With a past generously littered with FA Cup disaster, the above trio represent our benchmark of embarrassment. The first, Worksop, was in 1925. City had just been relegated to the Third Division North. The 1-0 defeat to the humble Midland Leaguers was made no easier when it was revealed Worksop's players had spent the morning of the game working down the mine while our prima donnas had a week of fun at the brine baths of Droitwich.

Thirty-six years later, in 1961, it was the turn of King's Lynn, by which time I'd already had a couple of seasons cultivating the moody fatalism of the terraces. City went down 2-1 to a side who, we were constantly reminded, were bottom of the Southern League. This time reactions were swift and pitiless. The manager and his entire training staff got the boot and four days later Jimmy Hill arrived. This was not the now familiar Hill of perpetual irritation but a young man bristling with ideas and ambition. Everything at Coventry changed.

As our brave-new-world city centre took shape around the cathedral, at last we had a team to go with it and for five blissful years of my youth it was fun all the way. Before one game Hill lapped the pitch on horseback in full hunting pink. Today we'd probably have chucked a brick but then we roared approval at almost anything he did.

It was no more than was expected when we finally beached in the First Division - unshakeable in the belief that the Cup, League and Europe were rightfully, inevitably ours. But Hill headed for London Weekend Television and City finished 20th in 1968 and 1969.

For the next 25 years City raised brinkmanship to an art form.
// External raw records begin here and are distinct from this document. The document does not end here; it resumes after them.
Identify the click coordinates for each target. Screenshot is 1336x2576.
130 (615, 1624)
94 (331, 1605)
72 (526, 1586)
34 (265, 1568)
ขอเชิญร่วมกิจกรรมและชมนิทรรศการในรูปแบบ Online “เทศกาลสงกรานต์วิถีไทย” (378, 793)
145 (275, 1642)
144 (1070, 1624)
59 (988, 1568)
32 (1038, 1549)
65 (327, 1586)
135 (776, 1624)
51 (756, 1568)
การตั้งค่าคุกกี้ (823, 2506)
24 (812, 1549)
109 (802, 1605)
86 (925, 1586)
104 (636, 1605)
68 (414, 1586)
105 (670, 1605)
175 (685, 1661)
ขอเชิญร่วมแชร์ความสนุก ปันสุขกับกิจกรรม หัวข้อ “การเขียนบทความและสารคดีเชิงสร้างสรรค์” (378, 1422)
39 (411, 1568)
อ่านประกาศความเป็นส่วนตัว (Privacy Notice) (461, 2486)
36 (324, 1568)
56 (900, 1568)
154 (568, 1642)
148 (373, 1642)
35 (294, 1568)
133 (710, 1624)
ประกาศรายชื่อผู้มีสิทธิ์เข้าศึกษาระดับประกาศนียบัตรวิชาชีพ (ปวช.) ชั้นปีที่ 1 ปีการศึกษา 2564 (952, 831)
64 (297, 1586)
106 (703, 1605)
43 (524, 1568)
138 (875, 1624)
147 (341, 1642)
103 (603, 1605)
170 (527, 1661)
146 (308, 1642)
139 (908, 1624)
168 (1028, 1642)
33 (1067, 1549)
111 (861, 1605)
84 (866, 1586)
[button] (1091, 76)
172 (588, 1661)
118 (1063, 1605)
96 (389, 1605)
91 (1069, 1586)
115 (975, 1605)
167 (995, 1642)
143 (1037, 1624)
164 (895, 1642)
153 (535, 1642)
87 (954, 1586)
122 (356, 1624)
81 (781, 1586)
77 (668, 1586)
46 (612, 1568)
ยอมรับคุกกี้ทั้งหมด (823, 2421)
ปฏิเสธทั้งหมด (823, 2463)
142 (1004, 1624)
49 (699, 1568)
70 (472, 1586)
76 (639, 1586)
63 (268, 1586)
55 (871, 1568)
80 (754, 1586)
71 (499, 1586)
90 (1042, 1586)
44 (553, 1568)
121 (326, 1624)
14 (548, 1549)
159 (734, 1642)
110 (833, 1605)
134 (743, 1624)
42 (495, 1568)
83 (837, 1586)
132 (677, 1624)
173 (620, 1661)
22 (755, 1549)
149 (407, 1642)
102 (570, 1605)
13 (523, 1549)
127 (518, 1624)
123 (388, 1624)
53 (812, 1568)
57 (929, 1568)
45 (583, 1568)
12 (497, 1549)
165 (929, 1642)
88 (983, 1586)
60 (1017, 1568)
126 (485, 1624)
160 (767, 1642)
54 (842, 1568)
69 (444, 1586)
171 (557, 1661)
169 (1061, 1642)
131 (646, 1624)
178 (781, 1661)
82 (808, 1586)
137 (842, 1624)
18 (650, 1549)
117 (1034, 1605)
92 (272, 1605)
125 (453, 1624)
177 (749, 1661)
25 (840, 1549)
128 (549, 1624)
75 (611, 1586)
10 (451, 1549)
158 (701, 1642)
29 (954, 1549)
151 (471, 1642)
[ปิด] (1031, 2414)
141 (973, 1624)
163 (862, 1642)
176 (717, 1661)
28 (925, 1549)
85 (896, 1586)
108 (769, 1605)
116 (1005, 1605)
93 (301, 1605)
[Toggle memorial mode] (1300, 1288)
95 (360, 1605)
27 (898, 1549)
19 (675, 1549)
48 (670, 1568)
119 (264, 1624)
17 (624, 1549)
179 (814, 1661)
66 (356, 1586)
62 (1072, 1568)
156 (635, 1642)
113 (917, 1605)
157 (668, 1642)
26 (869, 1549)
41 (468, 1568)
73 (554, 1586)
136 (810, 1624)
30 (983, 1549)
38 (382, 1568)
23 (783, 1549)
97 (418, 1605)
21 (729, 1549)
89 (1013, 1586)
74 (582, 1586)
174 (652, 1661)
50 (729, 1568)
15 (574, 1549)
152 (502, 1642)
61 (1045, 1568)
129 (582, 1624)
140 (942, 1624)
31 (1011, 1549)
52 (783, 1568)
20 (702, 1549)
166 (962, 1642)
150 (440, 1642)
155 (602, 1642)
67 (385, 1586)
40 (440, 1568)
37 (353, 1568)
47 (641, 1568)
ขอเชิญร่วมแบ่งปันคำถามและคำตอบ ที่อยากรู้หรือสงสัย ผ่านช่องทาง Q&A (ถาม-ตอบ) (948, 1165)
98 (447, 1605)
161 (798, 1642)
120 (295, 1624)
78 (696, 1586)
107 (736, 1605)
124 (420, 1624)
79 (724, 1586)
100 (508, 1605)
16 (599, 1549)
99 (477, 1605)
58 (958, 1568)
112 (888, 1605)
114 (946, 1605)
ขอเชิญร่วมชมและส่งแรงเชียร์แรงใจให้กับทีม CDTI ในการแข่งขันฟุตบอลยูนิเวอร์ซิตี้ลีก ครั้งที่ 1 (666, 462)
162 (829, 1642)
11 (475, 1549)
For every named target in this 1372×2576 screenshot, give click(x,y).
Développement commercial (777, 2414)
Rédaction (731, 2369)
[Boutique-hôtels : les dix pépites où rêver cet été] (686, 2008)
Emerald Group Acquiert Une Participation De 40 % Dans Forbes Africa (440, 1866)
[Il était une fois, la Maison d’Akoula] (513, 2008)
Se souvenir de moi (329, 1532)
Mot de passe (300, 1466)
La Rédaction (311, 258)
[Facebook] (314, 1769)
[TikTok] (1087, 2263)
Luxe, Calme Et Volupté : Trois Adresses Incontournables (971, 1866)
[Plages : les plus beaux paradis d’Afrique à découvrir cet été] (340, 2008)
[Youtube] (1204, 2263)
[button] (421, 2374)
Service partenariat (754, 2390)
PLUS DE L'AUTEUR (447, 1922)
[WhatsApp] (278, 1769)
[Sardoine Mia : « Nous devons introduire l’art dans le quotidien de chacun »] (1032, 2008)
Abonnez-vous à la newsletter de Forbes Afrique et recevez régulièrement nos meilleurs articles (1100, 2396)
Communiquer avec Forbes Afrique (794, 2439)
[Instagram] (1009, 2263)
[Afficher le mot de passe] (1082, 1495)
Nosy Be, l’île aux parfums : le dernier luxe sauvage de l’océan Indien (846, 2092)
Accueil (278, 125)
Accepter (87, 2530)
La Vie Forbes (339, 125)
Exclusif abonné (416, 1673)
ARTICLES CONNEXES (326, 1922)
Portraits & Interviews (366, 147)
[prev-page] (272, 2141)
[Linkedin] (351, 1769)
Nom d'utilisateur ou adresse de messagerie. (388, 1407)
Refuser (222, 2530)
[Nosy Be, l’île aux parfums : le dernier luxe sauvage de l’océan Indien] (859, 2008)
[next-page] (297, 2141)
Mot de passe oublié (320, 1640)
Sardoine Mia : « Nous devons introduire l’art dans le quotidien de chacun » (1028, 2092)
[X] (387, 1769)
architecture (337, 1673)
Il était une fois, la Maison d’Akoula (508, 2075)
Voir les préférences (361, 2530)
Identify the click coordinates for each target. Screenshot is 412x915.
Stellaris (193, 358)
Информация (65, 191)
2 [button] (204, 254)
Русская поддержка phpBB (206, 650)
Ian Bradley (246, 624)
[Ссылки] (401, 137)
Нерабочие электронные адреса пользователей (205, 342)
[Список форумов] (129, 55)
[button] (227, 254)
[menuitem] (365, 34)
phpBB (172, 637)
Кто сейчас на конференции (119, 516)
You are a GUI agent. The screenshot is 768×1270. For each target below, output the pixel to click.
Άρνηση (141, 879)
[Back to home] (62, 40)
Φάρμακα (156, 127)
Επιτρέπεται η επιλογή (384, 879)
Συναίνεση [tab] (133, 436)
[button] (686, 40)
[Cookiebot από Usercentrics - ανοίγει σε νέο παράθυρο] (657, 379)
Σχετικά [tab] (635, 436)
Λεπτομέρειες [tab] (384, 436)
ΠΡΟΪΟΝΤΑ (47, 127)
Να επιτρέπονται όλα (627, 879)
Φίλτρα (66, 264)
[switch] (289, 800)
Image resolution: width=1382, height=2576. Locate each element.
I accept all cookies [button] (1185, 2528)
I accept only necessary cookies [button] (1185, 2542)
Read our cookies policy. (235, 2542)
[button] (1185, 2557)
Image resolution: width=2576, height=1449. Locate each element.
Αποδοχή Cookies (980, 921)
Other traditional practitioners - Fulham, Sheffield United, Luton - were mere fly-by-nights in comparison. Of course there were bursts of success but it was never long before we rediscovered our raison d'etre.

Managers came and went - Cantwell, Milne, Sexton, Gould, Mackay, Sillett . . . it made no difference, all of them have taken us to the final game of the season needing a result to survive. Top honours must go to the otherwise forgettable Don Mackay - his year at the bottom was 1984-85. This time City were not simply in the coffin but several spadefuls of dirt had followed. In March the team had been hit by a flu virus which caused three games to be postponed. The upshot was that when everyone else's season was finished, City were in 20th position, eight points behind the nearest team, Norwich, but with three games left to play. First, Stoke fell to a Stuart Pearce penalty. Next Luton went down 1-0 to a very late Brian Kilcline free-kick. Finally Everton, already crowned champions, were overrun 4-1.

Where could we go from here? The 19th spot was clearly ours for the taking. But then something went seriously wrong. In 1987 the Sky Blues did the unthinkable and beat Spurs in the Cup final. It redefined our heroes overnight - clustered around the glamour of Cyrille Regis, City acquired a positive image throughout the land.

Of course some of us knew better. I like to imagine I did, but that's probably wishful thinking. Just 18 months after Wembley the last of the terrible trio tossed City a banana skin and Sutton United dumped us out of the Cup 2-1. And two years ago we were back to final-game survival at Villa Park.

Last week all looked set for the annual cliff-hanger. Then our Bob decided he'd seen enough. Accusing glances were cast in the direction of the board, widely perceived as Jack Walkers in reverse - just itching to flog the family silver. But we Sky Blues fans know how to handle a crisis, and whatever else goes, surely tradition will prevail.